Preciso me preparar.
Rodrigo vai para dentro do terreiro determinado a
descobrir os "tais
compromissos" e se Dora era realmente tímida ou antipática.
Afinal, ele trabalhava tanto, fazia tanto pela Casa limpava, fazia
faxina, chegava cedo no terreiro, participava das aulas, palestras,
sessões de desenvolvimento... e tinha o mesmo tratamento que
Dora?
Recebia da Mãe o mesmo sorriso, a mesma atenção...
Não achava
justo isso. Ia dar um jeito de mostrar para a Mãe que ela estava
sendo condescendente demais com aquela médium tão inexpressiva
e
indisciplinada.
Começa a sessão... os trabalhos transcorrem
normalmente. Dora
incorpora pela primeira vez o seu Caboclo... Saúda o Caboclo
chefe e
diz ao Caboclo da Dirigente:
- Esse Caboclo tá muito satisfeito com o que
seu aparelho vem fazendo
com minha filha. Ela precisa de muita orientação e amparo.
Não
permita que turvem os olhos e o coração do seu aparelho
com
maledicências...
O Caboclo chefe responde:
- Pode ficar tranqüilo. Meu aparelho já
sabe.
Ao ver que Dora havia incorporado, Rodrigo sente aumentar
ainda mais a
sua inveja... e pensa "Agora que ela vai ter mais atenção
mesmo... se sem incorporar nada já recebia atenção...
agora
então..." Rodrigo tenta em vão escutar o que os
Caboclos
estão dizendo. A sua ansiedade não permitiu que ele
mesmo
incorporasse seu enviado de Oxoce. Desequilibrou-se e acabou ficando
sem
receber as irradiações maravilhosas de seu guia, que
tenta
exaustivamente chamá-lo a razão, dizendo a seu ouvido:
- Meu filho, reflita no real motivo que se empenha
tanto em ajudar na
Casa. É por humildade ou para "aparecer". A Mãe
tem que
zelar por todos igualmente e é óbvio que irá
se preocupar com
os que mais necessitam. Abranda o teu coração e sossega
teu
pensamento para que possa fazer o que devia ser o teu primeiro objetivo
aqui... praticar a caridade servindo de aparelho para mim e a tua
Banda
toda...
Mas nada... Rodrigo não lhe dava ouvidos. A
corrente da Casa já
havia anulado a ação dos espíritos trevosos que
circundavam o
terreiro, mas eles encontravam dificuldade em afastar alguns pois
estavam encontrando ressonância de sentimentos em Rodrigo que
estava
com a "guarda aberta".
O Caboclo Chefe, Sr. Pena Branca, foi avisado pelos
guardiões o que
estava se passando. Ele olhou Rodrigo que de tão cego que estava
não percebeu o olhar do Caboclo. O sr. Pena Branca avançou
em
direção a Rodrigo que cantava pontos sem prestar a menor
atenção a
o que estava acontecendo a sua volta, pois o seu olhar estava fixo
sobre
Dora incorporada. Quando deu por conta, Sr. Pena Branca estava na
sua
frente... e falou:
- Curumim! Presta atenção na gira e
não em médium. Presta
atenção ao seu guia...
- Mas eu não estou sentindo a vibração
dele... acho que não vem
hoje...
- Ele está do seu lado! Sempre! Ele tem compromisso
com você e com
a Casa. Você é que está preocupado com coisa que
não é
para se preocupar e nem saber. Coisa que não deveria ser do
seu
interesse. Cuida do teu e do que veio fazer aqui!

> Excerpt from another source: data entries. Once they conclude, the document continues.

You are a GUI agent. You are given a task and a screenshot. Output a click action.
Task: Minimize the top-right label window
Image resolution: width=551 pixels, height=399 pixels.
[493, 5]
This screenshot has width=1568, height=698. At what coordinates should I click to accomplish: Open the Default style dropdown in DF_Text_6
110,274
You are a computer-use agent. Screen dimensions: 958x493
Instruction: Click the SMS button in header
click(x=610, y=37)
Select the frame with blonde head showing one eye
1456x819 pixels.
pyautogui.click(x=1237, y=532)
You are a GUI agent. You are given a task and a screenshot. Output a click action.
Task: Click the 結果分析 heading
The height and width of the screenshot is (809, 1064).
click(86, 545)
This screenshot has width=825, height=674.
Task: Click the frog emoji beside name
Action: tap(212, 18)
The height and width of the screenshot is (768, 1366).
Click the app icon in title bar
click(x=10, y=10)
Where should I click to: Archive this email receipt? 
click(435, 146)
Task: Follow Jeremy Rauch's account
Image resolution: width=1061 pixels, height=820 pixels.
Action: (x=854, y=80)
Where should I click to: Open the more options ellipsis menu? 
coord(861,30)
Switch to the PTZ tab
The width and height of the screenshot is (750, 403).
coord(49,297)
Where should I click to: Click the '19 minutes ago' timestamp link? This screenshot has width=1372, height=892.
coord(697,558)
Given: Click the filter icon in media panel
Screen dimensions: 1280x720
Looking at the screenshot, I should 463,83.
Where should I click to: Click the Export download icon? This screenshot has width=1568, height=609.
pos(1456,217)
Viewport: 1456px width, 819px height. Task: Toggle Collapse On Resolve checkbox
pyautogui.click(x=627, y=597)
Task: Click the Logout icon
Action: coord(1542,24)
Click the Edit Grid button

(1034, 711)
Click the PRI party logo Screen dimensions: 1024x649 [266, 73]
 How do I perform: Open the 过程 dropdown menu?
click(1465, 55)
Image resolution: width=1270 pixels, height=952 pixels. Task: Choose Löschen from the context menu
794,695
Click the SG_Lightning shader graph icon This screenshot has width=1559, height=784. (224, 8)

Ato contínuo eleva a mão sobre a testa
de Rodrigo sem tocá-la
buscando cortar o elo de ligação com os espíritos
trevosos que
desta feita insistem em atuar no mental de Rodrigo.
Rodrigo fecha os olhos e balança suavemente
para frente e para
trás... o Sr. Pena Branca dá o seu brado e o Caboclo
Flecheiro
incorpora em Rodrigo.
Os dois conversam. O Sr. Pena Branca pede que seja
enérgico com
Rodrigo. Que o oriente a deixar os assuntos que não sejam de
sua
alçada fora de seus pensamentos. Que não seja intransigente
com os
irmãos, que controle a sua curiosidade e julgue menos. Que
veja todos
os irmãos iguais e que se conscientize do seu papel dentro
do
terreiro e dentro da Umbanda.
O Caboclo Flecheiro promete que irá continuar
trabalhando mas que
Rodrigo tem o seu livre arbítrio e pede ajuda nessa tarefa.
O Sr.
Pena Branca promete interceder também.
Iniciam as consultas e o trabalho transcorre com tranqüilidade.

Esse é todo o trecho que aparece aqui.